"""

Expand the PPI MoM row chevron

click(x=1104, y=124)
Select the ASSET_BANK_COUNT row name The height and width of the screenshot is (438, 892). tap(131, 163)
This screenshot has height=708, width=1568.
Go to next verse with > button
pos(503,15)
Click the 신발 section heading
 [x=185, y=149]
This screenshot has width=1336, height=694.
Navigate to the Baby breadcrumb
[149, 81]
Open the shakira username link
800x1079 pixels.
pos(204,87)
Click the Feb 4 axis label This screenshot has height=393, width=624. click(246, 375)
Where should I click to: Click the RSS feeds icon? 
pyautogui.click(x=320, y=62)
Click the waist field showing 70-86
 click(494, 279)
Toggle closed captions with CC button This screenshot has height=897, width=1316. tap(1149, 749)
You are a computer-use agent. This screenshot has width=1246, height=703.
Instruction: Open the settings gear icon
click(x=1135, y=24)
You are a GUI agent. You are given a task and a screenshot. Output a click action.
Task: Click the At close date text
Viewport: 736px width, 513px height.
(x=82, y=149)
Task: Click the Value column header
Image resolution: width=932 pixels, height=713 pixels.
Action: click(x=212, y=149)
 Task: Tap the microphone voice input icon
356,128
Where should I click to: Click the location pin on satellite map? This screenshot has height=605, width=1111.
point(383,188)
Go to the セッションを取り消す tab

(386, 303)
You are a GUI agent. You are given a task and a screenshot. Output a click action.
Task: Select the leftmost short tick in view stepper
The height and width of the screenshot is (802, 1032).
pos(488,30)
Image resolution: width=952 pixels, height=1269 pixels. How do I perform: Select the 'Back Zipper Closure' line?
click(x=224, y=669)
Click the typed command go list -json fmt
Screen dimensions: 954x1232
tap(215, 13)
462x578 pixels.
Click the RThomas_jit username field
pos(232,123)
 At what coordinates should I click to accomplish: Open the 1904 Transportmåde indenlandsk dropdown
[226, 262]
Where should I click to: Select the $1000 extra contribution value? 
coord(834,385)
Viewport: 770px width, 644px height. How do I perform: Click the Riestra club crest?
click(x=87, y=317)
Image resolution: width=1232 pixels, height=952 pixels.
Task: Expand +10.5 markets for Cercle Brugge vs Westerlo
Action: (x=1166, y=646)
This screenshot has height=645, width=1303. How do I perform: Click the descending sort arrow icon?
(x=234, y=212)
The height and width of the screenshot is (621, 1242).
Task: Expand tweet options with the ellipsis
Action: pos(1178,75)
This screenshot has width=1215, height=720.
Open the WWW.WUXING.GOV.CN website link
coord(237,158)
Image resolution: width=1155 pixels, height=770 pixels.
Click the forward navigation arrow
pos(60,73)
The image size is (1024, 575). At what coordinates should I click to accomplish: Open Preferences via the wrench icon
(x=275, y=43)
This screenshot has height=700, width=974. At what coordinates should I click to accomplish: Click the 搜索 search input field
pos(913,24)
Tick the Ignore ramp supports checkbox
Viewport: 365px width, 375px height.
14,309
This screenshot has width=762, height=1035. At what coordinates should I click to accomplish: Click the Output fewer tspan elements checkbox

"""

→ PROBLEM REQUIREMENTS
Make an exact copy of every record listed above.

→ RESULT OF THE TASK
Expand the PPI MoM row chevron

click(x=1104, y=124)
Select the ASSET_BANK_COUNT row name The height and width of the screenshot is (438, 892). tap(131, 163)
This screenshot has height=708, width=1568.
Go to next verse with > button
pos(503,15)
Click the 신발 section heading
 [x=185, y=149]
This screenshot has width=1336, height=694.
Navigate to the Baby breadcrumb
[149, 81]
Open the shakira username link
800x1079 pixels.
pos(204,87)
Click the Feb 4 axis label This screenshot has height=393, width=624. click(246, 375)
Where should I click to: Click the RSS feeds icon? 
pyautogui.click(x=320, y=62)
Click the waist field showing 70-86
 click(494, 279)
Toggle closed captions with CC button This screenshot has height=897, width=1316. tap(1149, 749)
You are a computer-use agent. This screenshot has width=1246, height=703.
Instruction: Open the settings gear icon
click(x=1135, y=24)
You are a GUI agent. You are given a task and a screenshot. Output a click action.
Task: Click the At close date text
Viewport: 736px width, 513px height.
(x=82, y=149)
Task: Click the Value column header
Image resolution: width=932 pixels, height=713 pixels.
Action: click(x=212, y=149)
 Task: Tap the microphone voice input icon
356,128
Where should I click to: Click the location pin on satellite map? This screenshot has height=605, width=1111.
point(383,188)
Go to the セッションを取り消す tab

(386, 303)
You are a GUI agent. You are given a task and a screenshot. Output a click action.
Task: Select the leftmost short tick in view stepper
The height and width of the screenshot is (802, 1032).
pos(488,30)
Image resolution: width=952 pixels, height=1269 pixels. How do I perform: Select the 'Back Zipper Closure' line?
click(x=224, y=669)
Click the typed command go list -json fmt
Screen dimensions: 954x1232
tap(215, 13)
462x578 pixels.
Click the RThomas_jit username field
pos(232,123)
 At what coordinates should I click to accomplish: Open the 1904 Transportmåde indenlandsk dropdown
[226, 262]
Where should I click to: Select the $1000 extra contribution value? 
coord(834,385)
Viewport: 770px width, 644px height. How do I perform: Click the Riestra club crest?
click(x=87, y=317)
Image resolution: width=1232 pixels, height=952 pixels.
Task: Expand +10.5 markets for Cercle Brugge vs Westerlo
Action: (x=1166, y=646)
This screenshot has height=645, width=1303. How do I perform: Click the descending sort arrow icon?
(x=234, y=212)
The height and width of the screenshot is (621, 1242).
Task: Expand tweet options with the ellipsis
Action: pos(1178,75)
This screenshot has width=1215, height=720.
Open the WWW.WUXING.GOV.CN website link
coord(237,158)
Image resolution: width=1155 pixels, height=770 pixels.
Click the forward navigation arrow
pos(60,73)
The image size is (1024, 575). At what coordinates should I click to accomplish: Open Preferences via the wrench icon
(x=275, y=43)
This screenshot has height=700, width=974. At what coordinates should I click to accomplish: Click the 搜索 search input field
pos(913,24)
Tick the Ignore ramp supports checkbox
Viewport: 365px width, 375px height.
14,309
This screenshot has width=762, height=1035. At what coordinates should I click to accomplish: Click the Output fewer tspan elements checkbox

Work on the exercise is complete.